Boy, that really looks like the damage was done by a head-but.


----------



## Calminian (Feb 1, 2009)

amoosenamedhank said:


> This angle makes it look a lot cleaner. The punch definitely landed first either way.


You think? Cause I'm looking at it, and it appears the punch missed the head and landed on the shoulder clavicle area or in the neck below the ear. The only thing that appears to contact Gus's head or jaw is Johnson's head.

I don't think it was johnson's fault though. Gus ducked right into it.


----------



## Sportsman 2.0 (Jul 10, 2012)

Just watched the fight a few times and in my opinion, I have no doubt the head butt happened, however, that affected nothing, really. Gustafsson imedially stood up and continued to circle fully alert, trying to protect himself and even landed one or two counters on AJ, but AJ was all over him and connected more punches that finally got Gus to the ground to get finished.
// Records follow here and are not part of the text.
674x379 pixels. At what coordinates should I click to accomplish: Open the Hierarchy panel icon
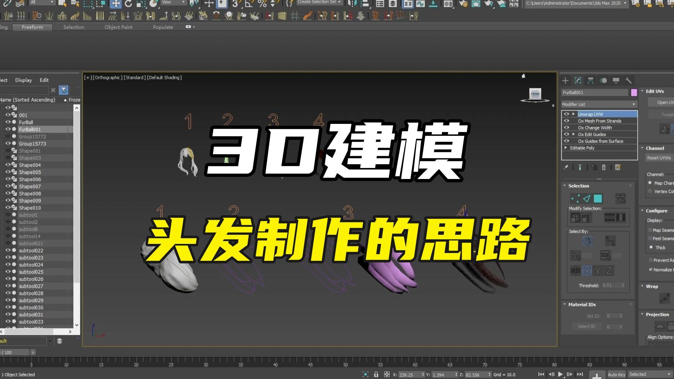coord(591,81)
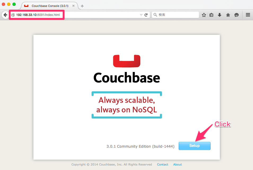Click the globe site-identity icon in address bar
Viewport: 253px width, 170px height.
[x=13, y=15]
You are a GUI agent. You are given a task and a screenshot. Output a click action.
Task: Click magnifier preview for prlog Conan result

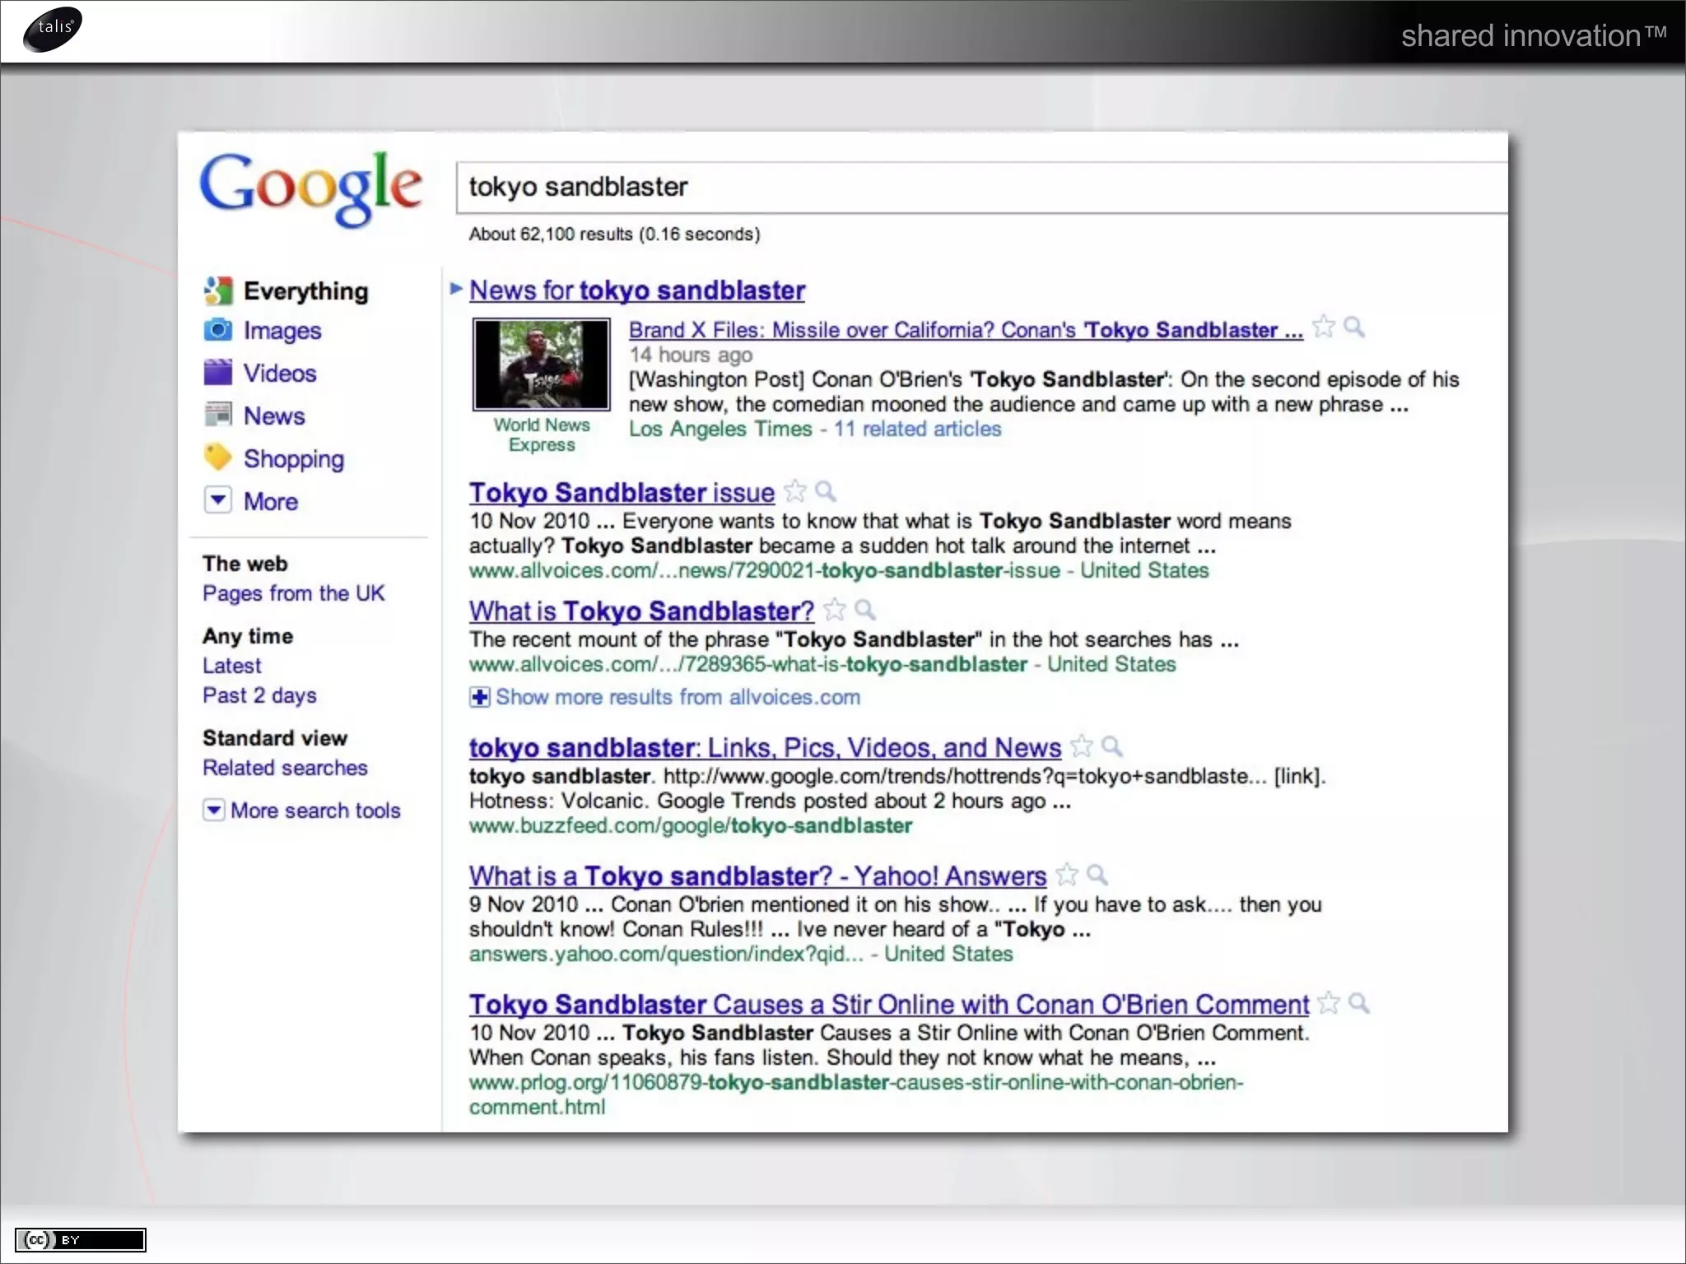pos(1359,1003)
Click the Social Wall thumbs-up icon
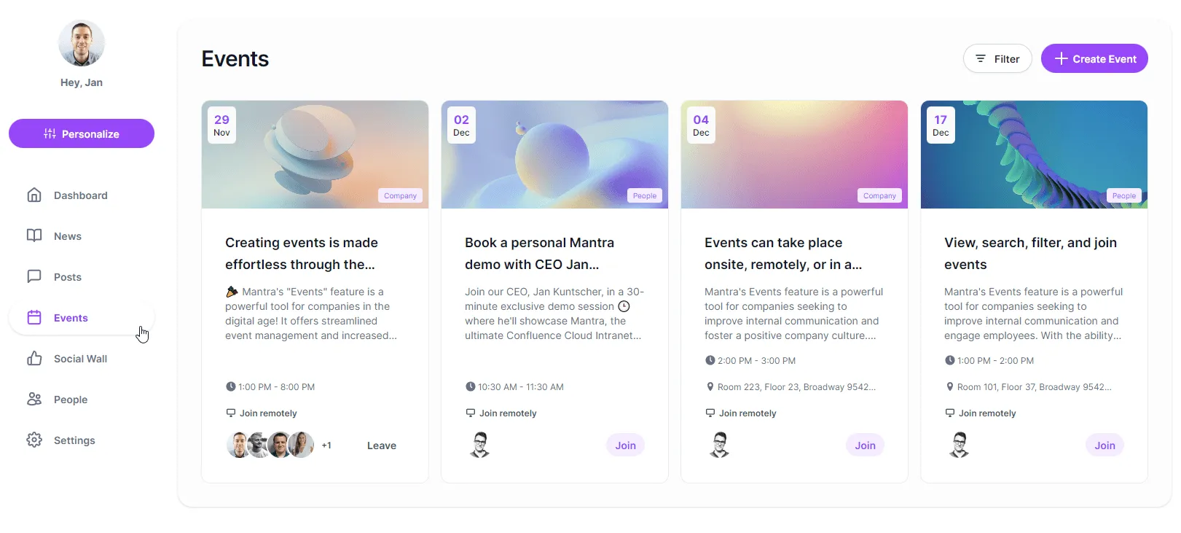This screenshot has width=1181, height=533. pyautogui.click(x=34, y=359)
From the head butt to the end, there was a full minute.

An eye poke vs a head butt, they both got even in fouls, but AJ got the better from the fair moves.


----------



## TanyaJade (Aug 31, 2010)

Forgot about this fight. Just now watching it.
AJ looked phenomenal. Holy hell what a barrage he put Gus away with. I'm really interested in the Jones fight.

Credit to Gus though, he's a tough SOB. He stayed alert for a long time while Johnson was dropping bombs on him.


----------



## Calminian (Feb 1, 2009)

MMA-Sportsman said:


> Just watched the fight a few times and in my opinion, I have no doubt the head butt happened, however, that affected nothing, really. Gustafsson imedially stood up and continued to circle fully alert,.....
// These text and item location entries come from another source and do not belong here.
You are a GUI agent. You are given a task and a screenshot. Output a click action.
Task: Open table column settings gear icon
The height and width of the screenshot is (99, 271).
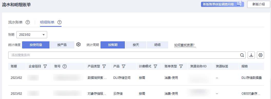[260, 55]
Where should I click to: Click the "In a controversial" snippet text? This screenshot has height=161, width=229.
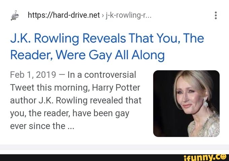[102, 75]
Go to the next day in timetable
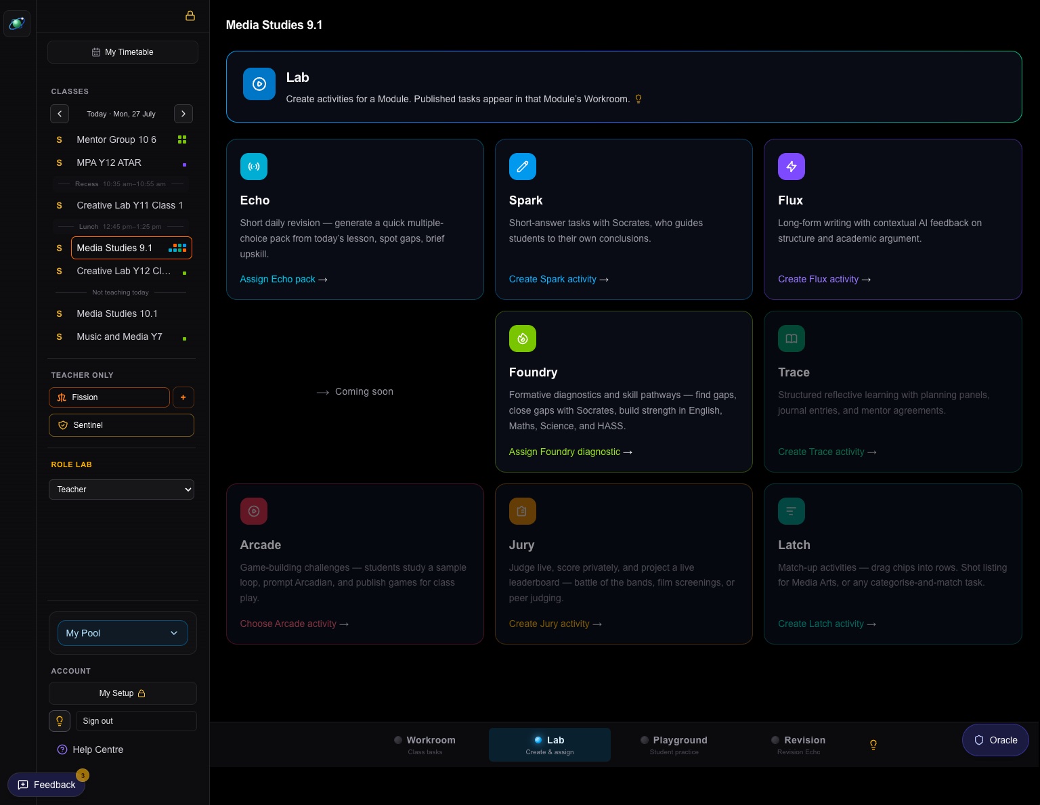 183,114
That's generally what people do when their rocked tough. Everyone knew Gus was dazed after that exchange. Joe pointed it out immediately. 

I don't blame johnson, it's just an unfortunately thing that happens in combat. In fact I kind of blame Gus more than AJ for it, as he ducked right down into it. 
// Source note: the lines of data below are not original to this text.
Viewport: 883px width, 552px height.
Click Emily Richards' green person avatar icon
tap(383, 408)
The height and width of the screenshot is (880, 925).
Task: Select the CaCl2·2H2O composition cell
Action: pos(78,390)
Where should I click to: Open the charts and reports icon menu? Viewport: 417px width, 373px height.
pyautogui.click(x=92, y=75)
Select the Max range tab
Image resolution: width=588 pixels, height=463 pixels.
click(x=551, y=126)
No worries at this point, I just wonder now how well Johnson will do against Jones. Still rooting for him, regardless.


----------



## RangerClydeTheBlue (Jul 11, 2012)

I'm a Jones "defender" and I really love his style and martial arts perspective, but I really think Rumble is too devastating for anyone to deal with. The only kind of guy who can beat him is a wrestler with a fantastic double leg with great timing, which really no one at LHW has. If Rumble can KO Jones and Cormier, who do you guys see stopping him?


----------



## Calminian (Feb 1, 2009)

ClydebankBlitz said:


> I'm a Jones "defender" and I really love his style and martial arts perspective, but I really think Rumble is too devastating for anyone to deal with. The only kind of guy who can beat him is a wrestler with a fantastic double leg with great timing, which really no one at LHW has. If Rumble can KO Jones and Cormier, who do you guys see stopping him?


:confused05: Well Cormier doesn't yet have any wins over any top LHW's but if AJ beats Jones, I'd say probably unstoppable. 

That said, he did sort of land a lucky head but against Gus, so it's hard to say if that's going to translate into dominance of the division. Yes, Gus is at the top, but I'd be a little more optimistic without the extraordinary circumstances.


----------



## slapshot (May 4, 2007)

So this is what I saw after looking at different angles, the punch lands as Gus is moving foreword to throw stunning him and slowing his movement for that split second before they clash heads, then the clash.

Gus was hurt by the punch and then by the headbutt, still he lost and Im not going to say if he had had that five minutes that it would have mattered. 



As far as AJ beating JBJ I find it not laughable but very improbable. 

Jones will wreck him and its the type of fight that could look much less difficult than it is just because of the skills JBJ has at his disposal.


----------



## Voiceless (Nov 8, 2010)

slapshot said:


> As far as AJ beating JBJ I find it not laughable but very improbable.
> 
> Jones will wreck him and its the type of fight that could look much less difficult than it is just because of the skills JBJ has at his disposal.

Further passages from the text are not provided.